Un ruolo poco visibile al grande pubblico e in cui bisogna essere un po’ selvaggi e un po’ curiosi…
Sì, in effetti per chi non ha l’occhio esperto “rugbistico” non è un ruolo molto visibile, facciamo un lavoro un po’ oscuro e poco percepibile. È un ruolo per appassionati competenti e siamo come tutti gli altri giocatori sempre sotto la lente dei nostri allenatori.

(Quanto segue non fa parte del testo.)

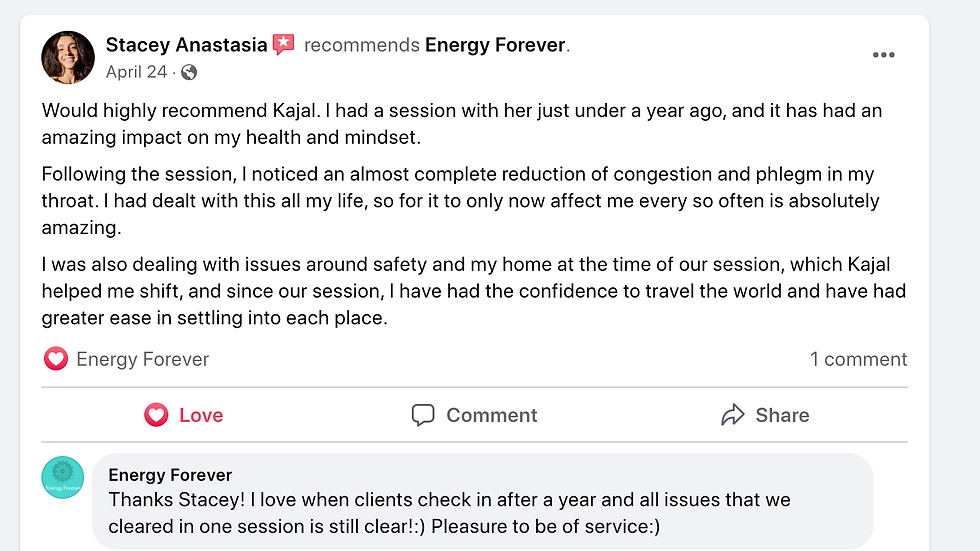980x551 pixels.
Task: Click the globe public privacy icon
Action: tap(189, 72)
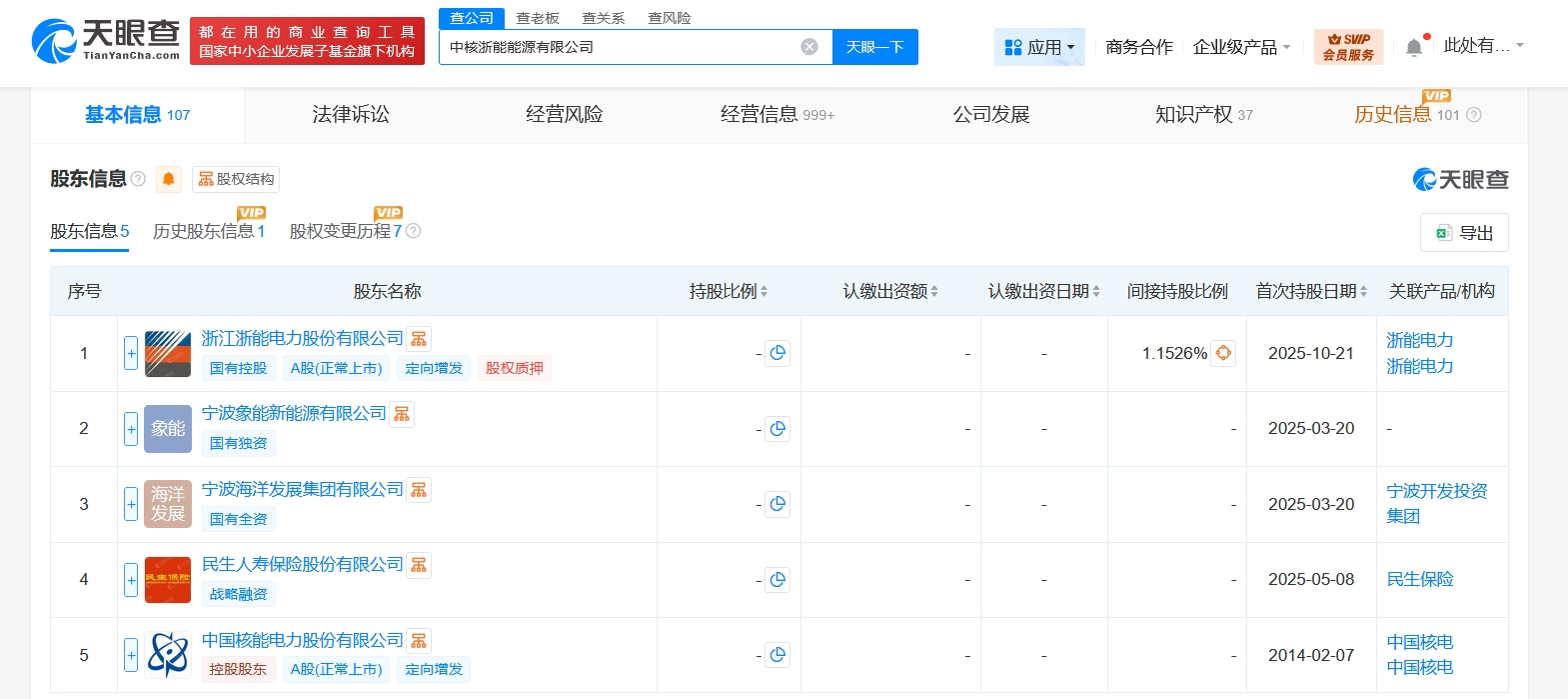This screenshot has height=699, width=1568.
Task: Open pie chart icon for 浙江浙能电力 row
Action: pyautogui.click(x=778, y=353)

Siamo… curiosi… nel senso che dobbiamo capire prima e interpretare cosa accadrà precedentemente al lancio dell’ovale in rimessa laterale, per poi procedere e agire di conseguenza.
Poche mete e tanto sacrificio.
Sì, infatti come dicevamo, è un ruolo non molto visibile da parte di chi non conosce approfonditamente il rugby. È soprattutto un ruolo “di servizio verso la squadra”.
Sul campo le soddisfazioni e le motivazioni si devono trovare soprattutto dentro sé stessi e questo aiuta anche a ricercarle nella vita.
Sensibilità e stabilità. Due qualità positive.
Raccontaci di una meta ideale, quella che sogni di realizzare.
Mah! In particolare non saprei.
La meta che vorrei fare, sicuramente è quella in una finale scudetto. Ma quello che è importante è che vinca la squadra. La meta serve a quello.
Aneddoti particolari della Tua vita rugbistica?
Episodi particolare non me ne vengono in mente.
Sorride. È un tipo riservato, va bene. Poi aggiunge.
Invece mi piace ricordare i primi allenamenti sul campo di rugby.
Quelli che facevamo dopo la scuola con Ale e Carlo. Eravamo un gruppo di ragazzini, tutti abbastanza timidi e senza un’idea di cosa potesse essere davvero questo sport, ma grazie a loro siamo riusciti a diventare una squadra unita che sapeva divertirsi insieme in campo, ma soprattutto fuori dal campo. Tanto che i miei migliori amici sono e saranno alcuni di questi ragazzi… ormai cresciuti.
In conclusione cosa possiamo aggiungere…
Mi piace ricordare come Valorugby oggi e prima il Rugby Reggio siano stati e sono la mia seconda casa. Ho imparato molto ed ho molti bei ricordi qui a Reggio Emilia.
Ringrazio tutti i giocatori che sono passati di qua, da molti di loro ho assorbito il concetto profondo del rugby imparando a giocare meglio. Ho acquisito esperienza in campo, mi hanno migliorato, sia come giocatore che come uomo… Poso ricordane alcuni?
È un nostro piacere
Quattro giocatori vorrei citare: Roberto Mandelli, Viliami VaKi, Florian Cazenave e Luciano Rodriguez. Senza di loro sicuramente non sarei il giocatore che sono ora.
Qui a Reggio Emilia oggi ho molti amici. Alcuni sono rimasti ed altri hanno intrapreso altre strade, ma sono convinto di una cosa…
Cosa?
Saremo sempre legati dalla nostra passione per il rugby.
Grazie Matteo, buon Rugby e buona Vita.